Recorded data
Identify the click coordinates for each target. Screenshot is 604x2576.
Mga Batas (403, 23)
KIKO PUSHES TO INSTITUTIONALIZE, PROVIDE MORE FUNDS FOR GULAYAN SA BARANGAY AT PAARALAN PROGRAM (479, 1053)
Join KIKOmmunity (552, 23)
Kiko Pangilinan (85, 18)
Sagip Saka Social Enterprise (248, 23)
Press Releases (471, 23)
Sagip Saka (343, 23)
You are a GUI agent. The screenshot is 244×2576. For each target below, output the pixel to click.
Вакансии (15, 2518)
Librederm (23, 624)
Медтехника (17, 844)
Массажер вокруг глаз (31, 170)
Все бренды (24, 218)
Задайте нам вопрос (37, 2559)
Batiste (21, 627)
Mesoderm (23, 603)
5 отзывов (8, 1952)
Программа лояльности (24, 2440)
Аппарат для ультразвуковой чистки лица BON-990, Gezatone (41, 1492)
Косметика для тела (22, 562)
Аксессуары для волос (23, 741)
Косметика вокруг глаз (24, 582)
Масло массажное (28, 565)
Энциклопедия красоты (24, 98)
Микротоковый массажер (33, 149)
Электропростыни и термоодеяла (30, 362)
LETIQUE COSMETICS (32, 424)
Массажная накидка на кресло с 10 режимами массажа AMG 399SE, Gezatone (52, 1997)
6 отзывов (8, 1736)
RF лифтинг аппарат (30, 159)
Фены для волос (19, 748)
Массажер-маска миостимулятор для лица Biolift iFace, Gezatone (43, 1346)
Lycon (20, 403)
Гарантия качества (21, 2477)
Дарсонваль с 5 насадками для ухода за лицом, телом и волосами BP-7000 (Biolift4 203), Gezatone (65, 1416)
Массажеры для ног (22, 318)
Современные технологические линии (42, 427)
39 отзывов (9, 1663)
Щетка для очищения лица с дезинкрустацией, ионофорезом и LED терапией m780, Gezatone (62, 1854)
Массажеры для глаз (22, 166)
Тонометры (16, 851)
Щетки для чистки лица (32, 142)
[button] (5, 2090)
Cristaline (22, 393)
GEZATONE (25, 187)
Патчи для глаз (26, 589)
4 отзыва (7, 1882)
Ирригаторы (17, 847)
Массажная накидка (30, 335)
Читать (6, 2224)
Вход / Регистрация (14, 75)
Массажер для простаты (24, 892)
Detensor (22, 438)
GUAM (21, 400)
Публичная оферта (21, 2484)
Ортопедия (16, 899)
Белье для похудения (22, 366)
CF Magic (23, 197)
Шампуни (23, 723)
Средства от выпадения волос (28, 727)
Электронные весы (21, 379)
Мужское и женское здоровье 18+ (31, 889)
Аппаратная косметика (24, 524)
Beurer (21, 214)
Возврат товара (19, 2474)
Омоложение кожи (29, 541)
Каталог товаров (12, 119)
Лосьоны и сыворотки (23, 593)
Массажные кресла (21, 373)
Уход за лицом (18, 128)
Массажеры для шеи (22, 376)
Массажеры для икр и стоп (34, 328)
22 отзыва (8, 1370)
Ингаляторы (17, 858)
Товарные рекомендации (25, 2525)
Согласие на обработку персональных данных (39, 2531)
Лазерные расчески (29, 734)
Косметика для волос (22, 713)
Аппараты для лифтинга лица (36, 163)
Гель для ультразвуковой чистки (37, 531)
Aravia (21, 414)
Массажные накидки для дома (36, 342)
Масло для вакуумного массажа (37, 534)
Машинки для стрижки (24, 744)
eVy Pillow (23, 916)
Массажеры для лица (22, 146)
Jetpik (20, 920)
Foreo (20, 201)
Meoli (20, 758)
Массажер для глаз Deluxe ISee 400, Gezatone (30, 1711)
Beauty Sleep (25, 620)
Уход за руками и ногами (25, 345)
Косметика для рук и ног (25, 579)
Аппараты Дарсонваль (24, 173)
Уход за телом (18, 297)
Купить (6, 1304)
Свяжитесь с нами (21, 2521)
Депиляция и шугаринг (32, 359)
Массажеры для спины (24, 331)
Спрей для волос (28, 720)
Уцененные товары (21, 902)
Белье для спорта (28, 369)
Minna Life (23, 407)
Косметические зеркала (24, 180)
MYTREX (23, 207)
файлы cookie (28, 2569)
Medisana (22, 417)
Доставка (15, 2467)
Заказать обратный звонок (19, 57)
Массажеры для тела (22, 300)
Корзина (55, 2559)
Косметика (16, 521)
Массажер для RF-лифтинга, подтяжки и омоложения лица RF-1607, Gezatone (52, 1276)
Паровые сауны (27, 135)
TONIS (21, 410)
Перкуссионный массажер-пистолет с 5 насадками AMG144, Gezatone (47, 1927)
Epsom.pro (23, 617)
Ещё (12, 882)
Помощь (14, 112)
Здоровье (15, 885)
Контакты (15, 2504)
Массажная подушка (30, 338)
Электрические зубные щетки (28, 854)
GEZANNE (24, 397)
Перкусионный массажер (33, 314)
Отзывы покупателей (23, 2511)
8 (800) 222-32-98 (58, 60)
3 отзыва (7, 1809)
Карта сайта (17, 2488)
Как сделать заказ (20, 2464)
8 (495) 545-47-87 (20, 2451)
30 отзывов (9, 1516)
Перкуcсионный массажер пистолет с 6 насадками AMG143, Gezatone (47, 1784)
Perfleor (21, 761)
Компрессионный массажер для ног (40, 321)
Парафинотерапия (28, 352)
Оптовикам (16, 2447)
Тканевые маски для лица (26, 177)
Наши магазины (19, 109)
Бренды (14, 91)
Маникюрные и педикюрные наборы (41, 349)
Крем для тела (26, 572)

§ TASK OBJECTIVE:
Determine which lines above include the word "лицом", and report those lines in full.

§ TASK RESULT:
Дарсонваль с 5 насадками для ухода за лицом, телом и волосами BP-7000 (Biolift4 203), Gezatone (65, 1416)
Уход за лицом (18, 128)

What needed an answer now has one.